De la cuerda de presos se alza un clamor desgarrado, de protesta y desesperación, coreado por los familiares que siguen el triste cortejo. A todas esas voces y llantos acuden más soldados franceses, que dispersan a la gente y empujan entre culatazos a los hombres maniatados. Llegan así al Buen Suceso, en una de cuyas salas vacías son confinados los prisioneros mientras sus verdugos los despojan de los escasos objetos de valor y prendas de buena ropa que aún conservan. Luego, sacados de cuatro en cuatro, son puestos ante un piquete de fusileros dispuesto en el claustro, que los arcabucea a quemarropa mientras los amigos y familiares, que aguardan afuera o en los corredores del edificio, gritan horrorizados al oír las descargas.

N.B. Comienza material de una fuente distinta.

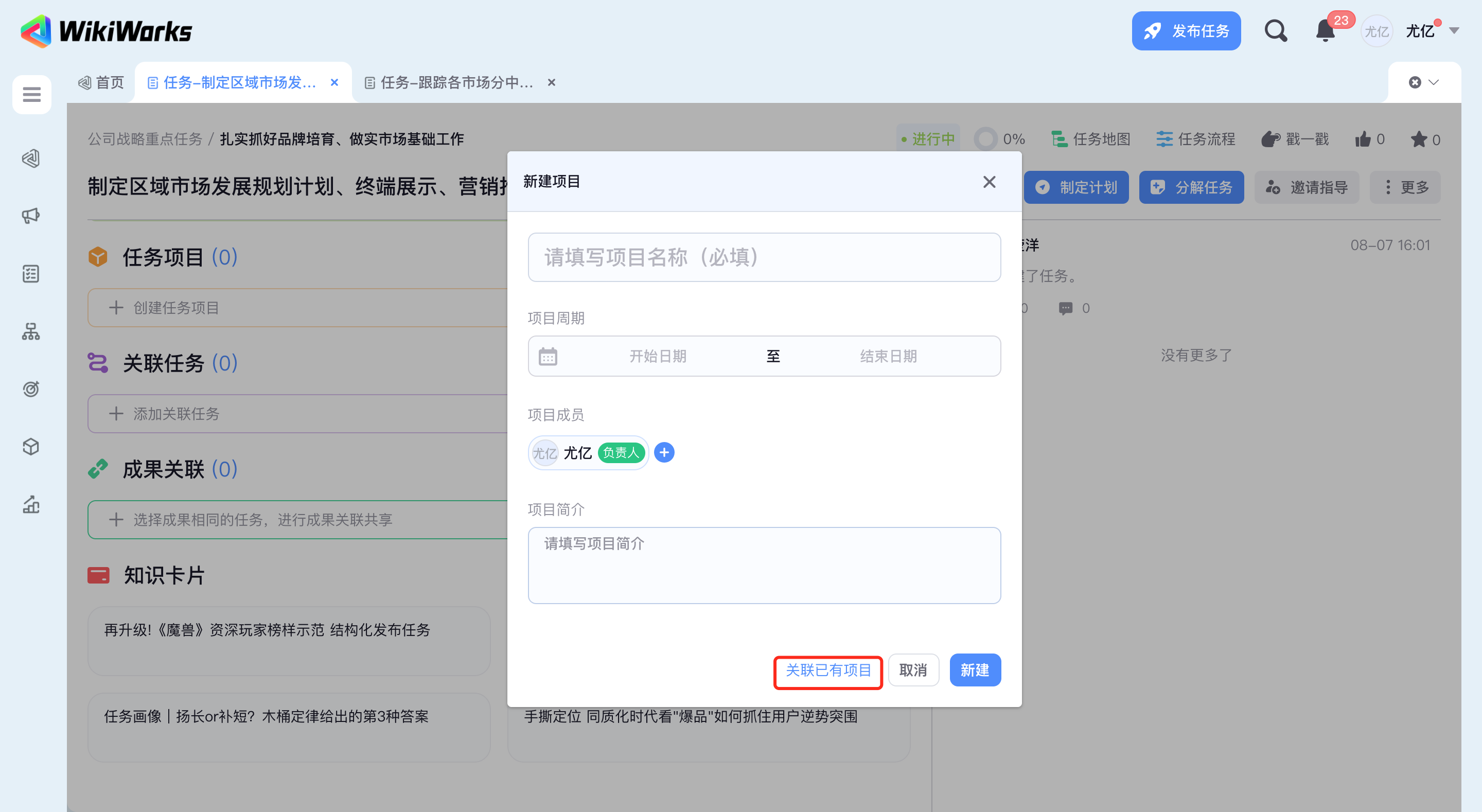Image resolution: width=1482 pixels, height=812 pixels.
Task: Open the megaphone announcements sidebar icon
Action: coord(31,216)
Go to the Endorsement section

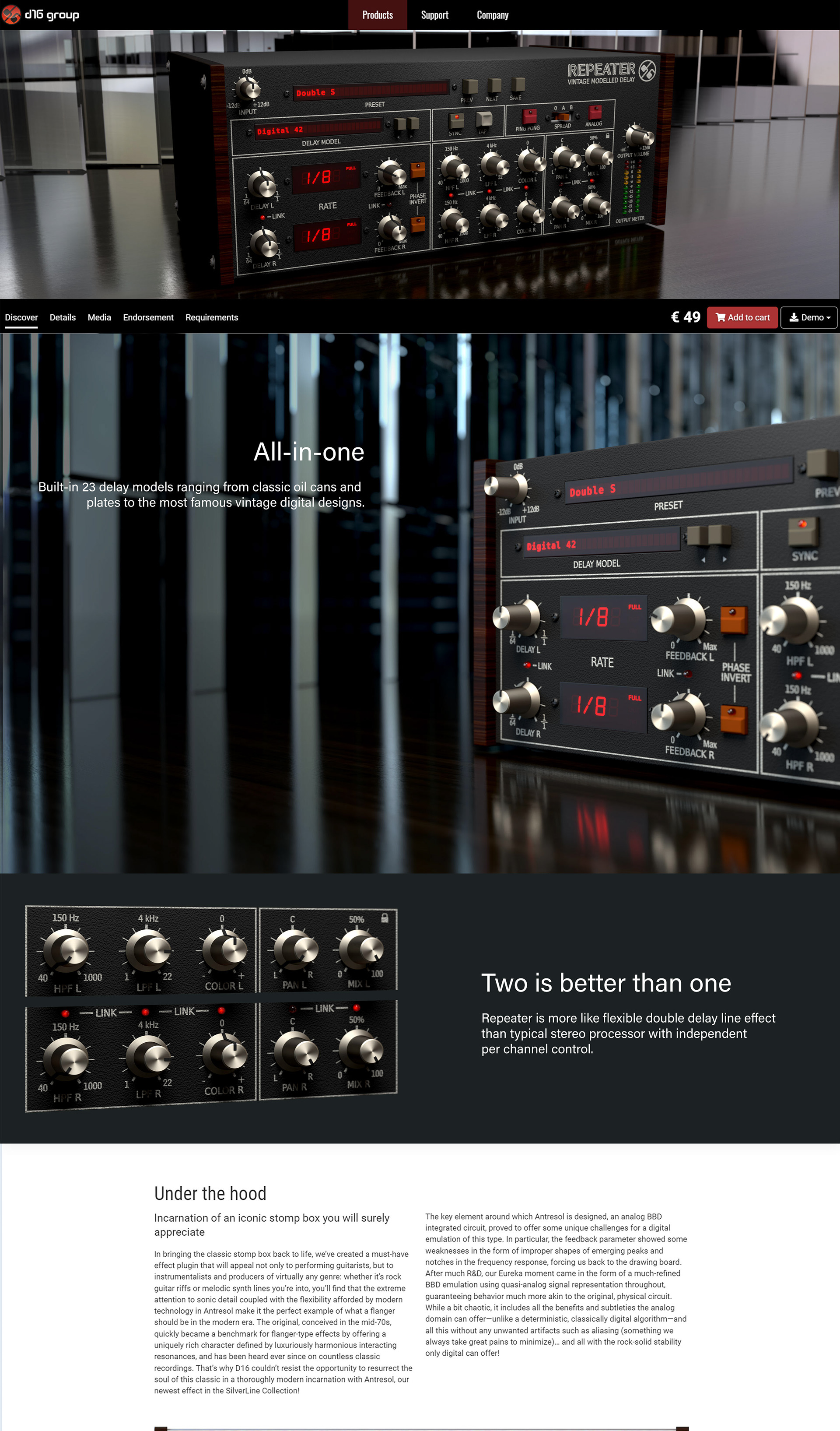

El Buen Suceso es el comienzo de una matanza organizada, sistemática, decretada por el duque de Berg pese a sus promesas a la Junta de Gobierno. A partir de las tres de la tarde, el estrépito continuo de fusilería, los gritos de los torturados y el vocerío de los verdugos sobrecoge a los pocos madrileños que, buscando noticias de los suyos, se aventuran cerca del Buen Retiro y el paseo del Prado. La alameda y el terreno comprendido entre los Jerónimos, la fuente de la Cibeles, las tapias de Jesús Nazareno y la puerta de Atocha se convierten en vasto campo de muerte donde irán amontonándose cadáveres a medida que decline el día. Los fusilamientos, que empezaron de forma espontánea por la mañana y se intensifican ahora con las sentencias de muerte oficiales, se suceden hasta la noche. Sólo en el Prado, los sepultureros llenarán al día siguiente nueve carros de cadáveres, pues la cantidad de ejecutados allí es enorme. Entre ellos se cuentan el zapatero Pedro Segundo Iglesias, que tras matar a un francés fue delatado por un vecino en la calle del Olivar, el mozo de labor del real sitio de San Fernando Dionisio Santiago Jiménez
Coscorro
, el toledano Manuel Francisco González, el herrero Julián Duque, el escribiente de lotería Francisco Sánchez de la Fuente, el vecino de la calle del Piamonte Francisco Iglesias Martínez, el criado asturiano José Méndez Villamil, el mozo de cuerda Manuel Fernández, el arriero Manuel Zaragoza, el aprendiz de quince años Gregorio Arias Calvo —hijo único del carpintero Narciso Arias—, el vidriero Manuel Almagro López, y el joven de diecinueve años Miguel Facundo Revuelta, jardinero de Griñón que combatió junto a su padre Manuel Revuelta, en cuya compañía vino a Madrid para intervenir contra los franceses. También fusilan a otros infelices que no han participado en la lucha, como es el caso de los albañiles Manuel Oltra Villena y su hijo Pedro Oltra García, apresados en la puerta de Alcalá cuando, ajenos a todo, venían de trabajar fuera de la ciudad.